[What you should do] If a line in the entries below holds the string "sidebar", copy it.

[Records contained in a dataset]
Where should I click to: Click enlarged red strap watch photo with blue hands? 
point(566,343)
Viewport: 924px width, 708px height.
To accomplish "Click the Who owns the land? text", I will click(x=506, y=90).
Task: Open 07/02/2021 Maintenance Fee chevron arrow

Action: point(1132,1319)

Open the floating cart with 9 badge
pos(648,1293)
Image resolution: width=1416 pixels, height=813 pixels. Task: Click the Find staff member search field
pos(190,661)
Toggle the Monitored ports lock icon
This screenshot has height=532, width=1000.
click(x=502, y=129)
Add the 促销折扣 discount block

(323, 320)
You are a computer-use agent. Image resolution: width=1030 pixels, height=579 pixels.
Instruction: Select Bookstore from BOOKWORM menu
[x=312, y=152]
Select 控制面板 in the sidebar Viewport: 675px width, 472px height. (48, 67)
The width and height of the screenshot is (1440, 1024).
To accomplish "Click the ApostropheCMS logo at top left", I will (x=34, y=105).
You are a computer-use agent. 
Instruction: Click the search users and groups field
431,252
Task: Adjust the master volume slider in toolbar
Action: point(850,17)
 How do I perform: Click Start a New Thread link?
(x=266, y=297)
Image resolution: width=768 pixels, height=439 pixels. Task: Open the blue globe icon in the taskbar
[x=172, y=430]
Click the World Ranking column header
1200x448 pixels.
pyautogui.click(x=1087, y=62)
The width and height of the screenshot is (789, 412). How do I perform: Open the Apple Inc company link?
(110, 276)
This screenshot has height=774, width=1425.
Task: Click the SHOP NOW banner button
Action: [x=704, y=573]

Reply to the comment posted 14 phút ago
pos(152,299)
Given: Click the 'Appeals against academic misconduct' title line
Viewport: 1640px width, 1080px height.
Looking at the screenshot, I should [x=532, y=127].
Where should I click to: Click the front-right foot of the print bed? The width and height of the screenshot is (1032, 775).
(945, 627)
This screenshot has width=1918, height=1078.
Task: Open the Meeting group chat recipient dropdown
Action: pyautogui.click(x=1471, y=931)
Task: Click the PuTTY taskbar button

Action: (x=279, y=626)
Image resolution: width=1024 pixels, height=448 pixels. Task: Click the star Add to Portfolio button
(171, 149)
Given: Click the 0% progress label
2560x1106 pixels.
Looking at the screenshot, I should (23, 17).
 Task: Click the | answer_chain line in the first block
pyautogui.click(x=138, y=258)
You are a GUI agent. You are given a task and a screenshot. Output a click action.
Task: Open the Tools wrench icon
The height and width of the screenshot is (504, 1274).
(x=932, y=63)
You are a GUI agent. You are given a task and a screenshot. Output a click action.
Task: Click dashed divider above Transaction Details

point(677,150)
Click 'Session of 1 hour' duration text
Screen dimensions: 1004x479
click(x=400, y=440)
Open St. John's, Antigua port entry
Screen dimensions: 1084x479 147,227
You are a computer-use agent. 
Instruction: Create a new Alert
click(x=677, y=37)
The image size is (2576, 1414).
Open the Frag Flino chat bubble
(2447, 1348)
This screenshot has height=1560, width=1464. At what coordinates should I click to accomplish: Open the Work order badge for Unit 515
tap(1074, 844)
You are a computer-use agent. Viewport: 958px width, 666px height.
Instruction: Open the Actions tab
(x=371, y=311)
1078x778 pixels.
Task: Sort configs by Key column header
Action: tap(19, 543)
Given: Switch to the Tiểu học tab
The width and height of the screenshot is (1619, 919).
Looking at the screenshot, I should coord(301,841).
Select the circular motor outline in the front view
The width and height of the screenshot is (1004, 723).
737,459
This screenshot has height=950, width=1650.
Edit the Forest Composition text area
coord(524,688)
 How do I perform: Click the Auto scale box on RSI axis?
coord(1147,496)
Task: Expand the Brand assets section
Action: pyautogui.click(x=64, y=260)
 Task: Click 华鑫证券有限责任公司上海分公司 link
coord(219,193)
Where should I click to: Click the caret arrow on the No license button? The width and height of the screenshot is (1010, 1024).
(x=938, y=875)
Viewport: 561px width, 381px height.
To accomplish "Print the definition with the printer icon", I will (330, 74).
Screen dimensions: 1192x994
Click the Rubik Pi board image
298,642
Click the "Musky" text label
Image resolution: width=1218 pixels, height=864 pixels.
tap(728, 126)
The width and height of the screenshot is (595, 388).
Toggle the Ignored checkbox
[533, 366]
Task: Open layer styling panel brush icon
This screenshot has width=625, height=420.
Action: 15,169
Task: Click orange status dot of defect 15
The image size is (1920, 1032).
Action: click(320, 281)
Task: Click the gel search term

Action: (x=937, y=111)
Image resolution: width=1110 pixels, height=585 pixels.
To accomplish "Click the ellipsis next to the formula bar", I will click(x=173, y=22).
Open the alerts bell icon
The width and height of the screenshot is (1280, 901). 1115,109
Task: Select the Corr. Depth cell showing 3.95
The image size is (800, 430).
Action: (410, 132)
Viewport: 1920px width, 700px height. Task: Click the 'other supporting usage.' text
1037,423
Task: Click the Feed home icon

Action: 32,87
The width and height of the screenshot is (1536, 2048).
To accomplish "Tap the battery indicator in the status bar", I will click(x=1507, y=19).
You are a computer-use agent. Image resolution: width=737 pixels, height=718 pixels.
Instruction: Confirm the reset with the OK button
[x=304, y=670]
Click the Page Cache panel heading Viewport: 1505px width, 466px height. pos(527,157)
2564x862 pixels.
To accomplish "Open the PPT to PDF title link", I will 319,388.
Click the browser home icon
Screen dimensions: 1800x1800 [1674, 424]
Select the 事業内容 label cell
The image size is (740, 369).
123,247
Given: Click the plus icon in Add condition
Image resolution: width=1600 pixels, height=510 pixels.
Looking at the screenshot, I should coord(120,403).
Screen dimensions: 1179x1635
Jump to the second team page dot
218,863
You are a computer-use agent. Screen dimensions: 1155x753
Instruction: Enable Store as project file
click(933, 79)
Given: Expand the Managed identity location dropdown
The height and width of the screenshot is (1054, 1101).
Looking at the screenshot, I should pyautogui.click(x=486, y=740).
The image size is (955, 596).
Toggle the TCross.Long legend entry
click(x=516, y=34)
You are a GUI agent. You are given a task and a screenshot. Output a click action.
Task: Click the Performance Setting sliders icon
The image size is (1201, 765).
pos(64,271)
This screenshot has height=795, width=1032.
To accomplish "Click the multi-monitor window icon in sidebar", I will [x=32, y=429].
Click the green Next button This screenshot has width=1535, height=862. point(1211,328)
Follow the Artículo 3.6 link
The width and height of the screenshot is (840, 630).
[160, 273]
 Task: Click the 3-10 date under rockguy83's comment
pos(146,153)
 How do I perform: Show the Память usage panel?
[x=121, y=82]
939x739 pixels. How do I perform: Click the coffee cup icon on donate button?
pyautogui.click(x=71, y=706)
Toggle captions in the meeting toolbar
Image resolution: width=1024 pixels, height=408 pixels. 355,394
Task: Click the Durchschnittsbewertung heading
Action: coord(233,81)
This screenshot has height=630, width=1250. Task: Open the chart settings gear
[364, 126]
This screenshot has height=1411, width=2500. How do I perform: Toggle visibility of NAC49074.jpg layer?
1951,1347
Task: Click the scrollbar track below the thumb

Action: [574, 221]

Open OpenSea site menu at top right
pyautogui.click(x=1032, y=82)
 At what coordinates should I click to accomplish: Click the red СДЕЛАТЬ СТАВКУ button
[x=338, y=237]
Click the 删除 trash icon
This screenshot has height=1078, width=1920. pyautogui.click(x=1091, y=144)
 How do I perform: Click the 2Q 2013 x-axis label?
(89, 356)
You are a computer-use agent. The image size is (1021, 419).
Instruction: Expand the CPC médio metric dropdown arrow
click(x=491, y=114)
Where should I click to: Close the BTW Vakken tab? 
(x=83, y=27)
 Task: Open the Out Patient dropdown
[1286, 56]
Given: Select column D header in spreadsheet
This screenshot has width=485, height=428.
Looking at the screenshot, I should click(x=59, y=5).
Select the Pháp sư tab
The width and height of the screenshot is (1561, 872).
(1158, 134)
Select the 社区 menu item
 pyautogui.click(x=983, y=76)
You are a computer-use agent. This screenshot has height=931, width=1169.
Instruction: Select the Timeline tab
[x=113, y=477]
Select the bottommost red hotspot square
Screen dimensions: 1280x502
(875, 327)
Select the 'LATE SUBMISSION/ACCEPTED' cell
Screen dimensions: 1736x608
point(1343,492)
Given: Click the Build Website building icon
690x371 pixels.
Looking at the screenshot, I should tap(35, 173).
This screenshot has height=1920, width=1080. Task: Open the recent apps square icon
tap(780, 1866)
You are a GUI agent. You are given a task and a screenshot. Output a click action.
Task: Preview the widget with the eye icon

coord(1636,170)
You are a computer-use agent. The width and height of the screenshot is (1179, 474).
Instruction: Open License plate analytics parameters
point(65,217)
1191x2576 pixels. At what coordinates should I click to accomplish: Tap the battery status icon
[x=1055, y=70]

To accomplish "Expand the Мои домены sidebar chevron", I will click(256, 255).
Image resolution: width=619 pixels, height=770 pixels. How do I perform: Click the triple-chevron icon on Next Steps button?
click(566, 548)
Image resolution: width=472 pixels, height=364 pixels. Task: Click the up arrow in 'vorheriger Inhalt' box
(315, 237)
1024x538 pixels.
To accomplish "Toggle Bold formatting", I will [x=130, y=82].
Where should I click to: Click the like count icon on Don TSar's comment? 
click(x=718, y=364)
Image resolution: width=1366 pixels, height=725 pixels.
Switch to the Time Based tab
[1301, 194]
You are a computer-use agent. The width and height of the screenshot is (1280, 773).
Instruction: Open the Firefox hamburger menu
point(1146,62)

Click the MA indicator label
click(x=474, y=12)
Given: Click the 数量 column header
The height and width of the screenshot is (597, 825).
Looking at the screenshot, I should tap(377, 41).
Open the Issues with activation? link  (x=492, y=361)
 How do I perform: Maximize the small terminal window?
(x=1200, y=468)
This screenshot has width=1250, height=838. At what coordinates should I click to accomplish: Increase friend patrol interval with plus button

[Solution to this exercise]
Select 控制面板 in the sidebar Viewport: 675px width, 472px height. (48, 67)
To accomplish "Click the multi-monitor window icon in sidebar", I will [x=32, y=429].
To accomplish "Expand the Мои домены sidebar chevron", I will click(256, 255).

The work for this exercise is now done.